↓↓↓

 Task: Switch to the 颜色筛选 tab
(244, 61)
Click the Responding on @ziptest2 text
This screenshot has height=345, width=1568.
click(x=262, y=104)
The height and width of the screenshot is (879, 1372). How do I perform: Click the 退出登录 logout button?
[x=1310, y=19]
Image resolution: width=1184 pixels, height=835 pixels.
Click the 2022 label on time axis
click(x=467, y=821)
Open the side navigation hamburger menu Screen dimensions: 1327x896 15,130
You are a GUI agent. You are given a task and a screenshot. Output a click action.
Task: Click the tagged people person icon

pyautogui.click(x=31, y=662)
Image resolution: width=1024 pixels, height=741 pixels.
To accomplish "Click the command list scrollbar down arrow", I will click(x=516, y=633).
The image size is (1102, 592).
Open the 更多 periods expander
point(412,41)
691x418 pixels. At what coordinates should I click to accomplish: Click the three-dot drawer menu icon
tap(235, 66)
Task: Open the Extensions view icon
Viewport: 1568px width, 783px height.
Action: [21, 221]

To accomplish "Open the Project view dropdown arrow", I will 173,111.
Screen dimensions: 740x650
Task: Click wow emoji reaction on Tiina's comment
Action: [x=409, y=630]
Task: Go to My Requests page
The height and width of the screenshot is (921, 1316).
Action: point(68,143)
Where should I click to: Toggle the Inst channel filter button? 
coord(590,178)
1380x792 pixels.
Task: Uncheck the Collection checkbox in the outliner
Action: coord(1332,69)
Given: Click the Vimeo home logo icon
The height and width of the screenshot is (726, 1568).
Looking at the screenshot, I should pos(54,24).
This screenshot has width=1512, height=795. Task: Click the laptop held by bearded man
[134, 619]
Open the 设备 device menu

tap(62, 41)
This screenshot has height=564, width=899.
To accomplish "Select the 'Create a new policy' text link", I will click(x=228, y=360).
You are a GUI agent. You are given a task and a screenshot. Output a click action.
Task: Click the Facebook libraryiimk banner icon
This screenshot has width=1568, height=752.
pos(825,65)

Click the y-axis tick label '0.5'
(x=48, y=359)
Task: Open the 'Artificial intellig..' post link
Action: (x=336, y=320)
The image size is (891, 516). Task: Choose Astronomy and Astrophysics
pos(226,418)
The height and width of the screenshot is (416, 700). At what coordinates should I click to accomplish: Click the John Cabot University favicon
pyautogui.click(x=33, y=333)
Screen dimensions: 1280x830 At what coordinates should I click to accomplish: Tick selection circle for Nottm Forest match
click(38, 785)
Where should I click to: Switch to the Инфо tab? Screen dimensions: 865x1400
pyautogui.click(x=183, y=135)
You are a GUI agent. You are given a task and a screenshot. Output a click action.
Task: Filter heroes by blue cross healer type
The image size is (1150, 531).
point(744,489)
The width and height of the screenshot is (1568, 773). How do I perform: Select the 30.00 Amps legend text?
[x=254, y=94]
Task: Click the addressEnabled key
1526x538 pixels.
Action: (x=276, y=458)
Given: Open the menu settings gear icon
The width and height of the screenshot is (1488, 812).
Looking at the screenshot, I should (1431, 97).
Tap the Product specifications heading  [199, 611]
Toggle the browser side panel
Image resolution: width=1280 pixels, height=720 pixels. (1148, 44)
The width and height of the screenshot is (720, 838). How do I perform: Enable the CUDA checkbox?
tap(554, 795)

↑↑↑

Problem: Having read the records above, print them out again exactly.

Result:
 Task: Switch to the 颜色筛选 tab
(244, 61)
Click the Responding on @ziptest2 text
This screenshot has height=345, width=1568.
click(x=262, y=104)
The height and width of the screenshot is (879, 1372). How do I perform: Click the 退出登录 logout button?
[x=1310, y=19]
Image resolution: width=1184 pixels, height=835 pixels.
Click the 2022 label on time axis
click(x=467, y=821)
Open the side navigation hamburger menu Screen dimensions: 1327x896 15,130
You are a GUI agent. You are given a task and a screenshot. Output a click action.
Task: Click the tagged people person icon

pyautogui.click(x=31, y=662)
Image resolution: width=1024 pixels, height=741 pixels.
To accomplish "Click the command list scrollbar down arrow", I will click(x=516, y=633).
The image size is (1102, 592).
Open the 更多 periods expander
point(412,41)
691x418 pixels. At what coordinates should I click to accomplish: Click the three-dot drawer menu icon
tap(235, 66)
Task: Open the Extensions view icon
Viewport: 1568px width, 783px height.
Action: [21, 221]

To accomplish "Open the Project view dropdown arrow", I will 173,111.
Screen dimensions: 740x650
Task: Click wow emoji reaction on Tiina's comment
Action: [x=409, y=630]
Task: Go to My Requests page
The height and width of the screenshot is (921, 1316).
Action: point(68,143)
Where should I click to: Toggle the Inst channel filter button? 
coord(590,178)
1380x792 pixels.
Task: Uncheck the Collection checkbox in the outliner
Action: coord(1332,69)
Given: Click the Vimeo home logo icon
The height and width of the screenshot is (726, 1568).
Looking at the screenshot, I should pos(54,24).
This screenshot has width=1512, height=795. Task: Click the laptop held by bearded man
[134, 619]
Open the 设备 device menu

tap(62, 41)
This screenshot has height=564, width=899.
To accomplish "Select the 'Create a new policy' text link", I will click(x=228, y=360).
You are a GUI agent. You are given a task and a screenshot. Output a click action.
Task: Click the Facebook libraryiimk banner icon
This screenshot has width=1568, height=752.
pos(825,65)

Click the y-axis tick label '0.5'
(x=48, y=359)
Task: Open the 'Artificial intellig..' post link
Action: (x=336, y=320)
The image size is (891, 516). Task: Choose Astronomy and Astrophysics
pos(226,418)
The height and width of the screenshot is (416, 700). At what coordinates should I click to accomplish: Click the John Cabot University favicon
pyautogui.click(x=33, y=333)
Screen dimensions: 1280x830 At what coordinates should I click to accomplish: Tick selection circle for Nottm Forest match
click(38, 785)
Where should I click to: Switch to the Инфо tab? Screen dimensions: 865x1400
pyautogui.click(x=183, y=135)
You are a GUI agent. You are given a task and a screenshot. Output a click action.
Task: Filter heroes by blue cross healer type
The image size is (1150, 531).
point(744,489)
The width and height of the screenshot is (1568, 773). How do I perform: Select the 30.00 Amps legend text?
[x=254, y=94]
Task: Click the addressEnabled key
1526x538 pixels.
Action: (x=276, y=458)
Given: Open the menu settings gear icon
The width and height of the screenshot is (1488, 812).
Looking at the screenshot, I should (1431, 97).
Tap the Product specifications heading  [199, 611]
Toggle the browser side panel
Image resolution: width=1280 pixels, height=720 pixels. (1148, 44)
The width and height of the screenshot is (720, 838). How do I perform: Enable the CUDA checkbox?
tap(554, 795)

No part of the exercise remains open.